The obligation to pay alimony and support one's offspring is not just the concern of the immediate parties involved, but that of society in general. As noted by the Court of Appeals in Goggans, supra, at page 189:
"The community as a whole is vitally concerned that families shall not be left destitute by irresponsible husbands or fathers."
The degree of that public concern is evidenced by the fact that incarceration for the failure to live up to one's obligation for the payment of alimony is beyond the constitutional prohibition of this state against imprisonment for debt. State, on Complaint of Cook, v. Cook (1902), 66 Ohio St. 566.
However, there may be clauses in an incorporated agreement, encompassed by the phrase "property settlement," which are not so "public in nature" that as severe a remedy as contempt and imprisonment is justified to ensure their enforcement.

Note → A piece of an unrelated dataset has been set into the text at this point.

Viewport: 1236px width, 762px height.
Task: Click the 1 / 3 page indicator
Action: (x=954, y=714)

The syllabus in this decision makes no distinction in that regard.
Although I agree with the majority's conclusion that "[t]he public has a strong interest in ensuring that the termination of the marital relationship results in an equitable settlement between the parties," I do not feel that "interest" is furthered by imprisoning a former spouse for failing to adhere to each and every proviso that may be classified as being in the nature of a "property settlement."
Nor are the parties without a judicial remedy for noncompliance since there is nothing to preclude them from reducing their obligations to judgment and proceeding via execution. Likewise, recognizing alternative modes of obtaining relief, in lieu of invoking the contempt power, will in no way infringe upon the power and dignity of the judiciary.

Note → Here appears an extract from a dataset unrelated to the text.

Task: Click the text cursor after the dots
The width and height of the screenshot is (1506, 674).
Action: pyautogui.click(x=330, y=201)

The record reflects that the appellant did not attempt to totally ignore his obligations under the agreement. At the hearing on the contempt citation on February 4, 1977, appellant testified that although he was delinquent on the indebtedness on the Buick, he had made arrangements with the loan company to extend the payments and to ensure there was no repossession or foreclosures of the automobile loan.
The record also shows that appellant had offered to transfer his equity in the property known as the Gardner property and referred to in paragraph No. 3 of the agreement in settlement of the obligation on the promissory note set forth in paragraph No. 5 of the agreement.
Finally, I am not convinced that incarceration for a failure to adhere to a particular property settlement provision, permissible under the broad language of the syllabus in this decision, would not, in a particular instance, violate Section 15, Article I of the Ohio Constitution, which prohibits imprisonment for debt. As in all instances when we are dealing with a constitutional right designed to safeguard the liberty of the person, all reasonable doubts should be resolved in favor of such liberty.
For all the foregoing reasons, I must respectfully dissent from the precedent that will be established by the majority opinion and the judgment rendered herein.
P. BROWN, J., concurs in the foregoing dissenting opinion.